SANAA—The Saudi-led military coalition battling Yemen’s Iran-aligned Houthi movement said on Sunday it conducted air strikes on Houthi military targets in Sanaa and other regions after the group launched armed drones towards Saudi Arabia.
The coalition, which said it had destroyed 10 armed drones, said in a statement on Saudi state media that “civilians and civilian objects in the Kingdom are a red line”.
The coalition did not specify locations in the kingdom. The U.S. consulate in the Saudi Red Sea city of Jeddah issued an advisory, citing reports of suspected attacks and explosions on Sunday near Jeddah and the southern town of Khamis Mushait.
In the Houthi-held Yemeni capital Sanaa, a Reuters witness reported several air strikes. Plumes of black smoke were visible in the vicinity of a military compound near Sanaa University.
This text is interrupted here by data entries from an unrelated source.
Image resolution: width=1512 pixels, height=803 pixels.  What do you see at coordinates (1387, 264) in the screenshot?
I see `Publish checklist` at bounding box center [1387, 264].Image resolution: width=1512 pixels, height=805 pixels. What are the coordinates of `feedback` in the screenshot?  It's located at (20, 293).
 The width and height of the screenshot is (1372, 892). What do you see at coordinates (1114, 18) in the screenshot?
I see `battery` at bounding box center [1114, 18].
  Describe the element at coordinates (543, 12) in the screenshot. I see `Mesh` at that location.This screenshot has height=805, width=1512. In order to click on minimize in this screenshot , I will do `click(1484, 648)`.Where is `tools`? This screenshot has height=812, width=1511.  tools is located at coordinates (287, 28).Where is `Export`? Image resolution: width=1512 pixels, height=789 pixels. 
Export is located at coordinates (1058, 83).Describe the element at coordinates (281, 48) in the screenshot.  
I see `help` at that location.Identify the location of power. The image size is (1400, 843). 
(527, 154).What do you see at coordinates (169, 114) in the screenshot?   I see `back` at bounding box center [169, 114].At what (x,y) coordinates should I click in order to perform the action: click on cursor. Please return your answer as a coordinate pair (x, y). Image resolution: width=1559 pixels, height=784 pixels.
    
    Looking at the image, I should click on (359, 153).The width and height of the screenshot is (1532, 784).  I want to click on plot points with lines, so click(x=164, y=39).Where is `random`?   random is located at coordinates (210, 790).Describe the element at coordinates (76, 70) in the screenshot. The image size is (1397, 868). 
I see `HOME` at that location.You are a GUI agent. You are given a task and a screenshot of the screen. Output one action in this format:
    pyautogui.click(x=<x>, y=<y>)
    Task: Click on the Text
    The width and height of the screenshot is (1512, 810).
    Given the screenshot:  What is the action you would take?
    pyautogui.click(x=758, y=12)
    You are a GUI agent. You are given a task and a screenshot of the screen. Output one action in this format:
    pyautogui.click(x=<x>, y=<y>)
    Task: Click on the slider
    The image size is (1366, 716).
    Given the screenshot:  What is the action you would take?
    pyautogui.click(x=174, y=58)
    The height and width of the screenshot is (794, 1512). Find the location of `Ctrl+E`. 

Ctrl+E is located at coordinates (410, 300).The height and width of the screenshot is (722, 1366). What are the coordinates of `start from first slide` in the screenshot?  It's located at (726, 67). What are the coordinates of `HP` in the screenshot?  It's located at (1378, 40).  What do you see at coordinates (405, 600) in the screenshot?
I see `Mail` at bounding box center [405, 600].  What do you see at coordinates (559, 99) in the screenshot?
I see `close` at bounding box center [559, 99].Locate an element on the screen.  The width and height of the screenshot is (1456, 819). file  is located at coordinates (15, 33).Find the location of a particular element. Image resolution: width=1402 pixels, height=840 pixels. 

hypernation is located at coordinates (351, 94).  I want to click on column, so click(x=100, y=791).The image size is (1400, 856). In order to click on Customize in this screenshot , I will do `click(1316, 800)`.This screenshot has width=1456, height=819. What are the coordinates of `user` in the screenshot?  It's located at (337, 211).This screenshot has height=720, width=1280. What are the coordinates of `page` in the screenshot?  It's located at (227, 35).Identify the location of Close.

The Houthi-run Al Masirah TV said coalition warplanes bombed al-Nahda and Attan districts.
The Houthis, who have been battling the coalition since it intervened in Yemen’s civil war in March 2015, recently stepped up cross-border missile and drone attacks on Saudi Arabia.
Fighting has also intensified on the ground in Yemen in Marib and Taiz regions.
The escalation comes as the United States and the United Nations increase diplomatic efforts for a ceasefire to pave the way for a resumption of U.N.-sponsored political talks to end the conflict, which is largely seen in the region as a proxy war between Saudi Arabia and Iran.
Saudi state media on Sunday cited the coalition as saying the Houthis were emboldened after the new U.S. administration revoked Washington’s designation of the Houthis as a terrorist organization in February.
Last week, the Treasury Department imposed sanctions on two Houthi military leaders after the movement ramped up attacks on Saudi cities and its offensive in Marib.
The Houthis, who ousted the internationally recognized government from power in Sanaa in late 2014, deny being puppets of Tehran and say they are fighting a corrupt system and foreign aggression.
The war, in a military stalemate for years, has killed tens of thousands of people and has pushed Yemen to the brink of famine.
Medical charity Medecins Sans Frontieres said on Friday that Al-Thawra hospital in Taiz treated 28 people wounded in intense clashes since Wednesday and that the hospital itself was hit by gun fire, injuring three, including a 12-year-old boy.
In Marib, hundreds of fighters from both sides have been killed.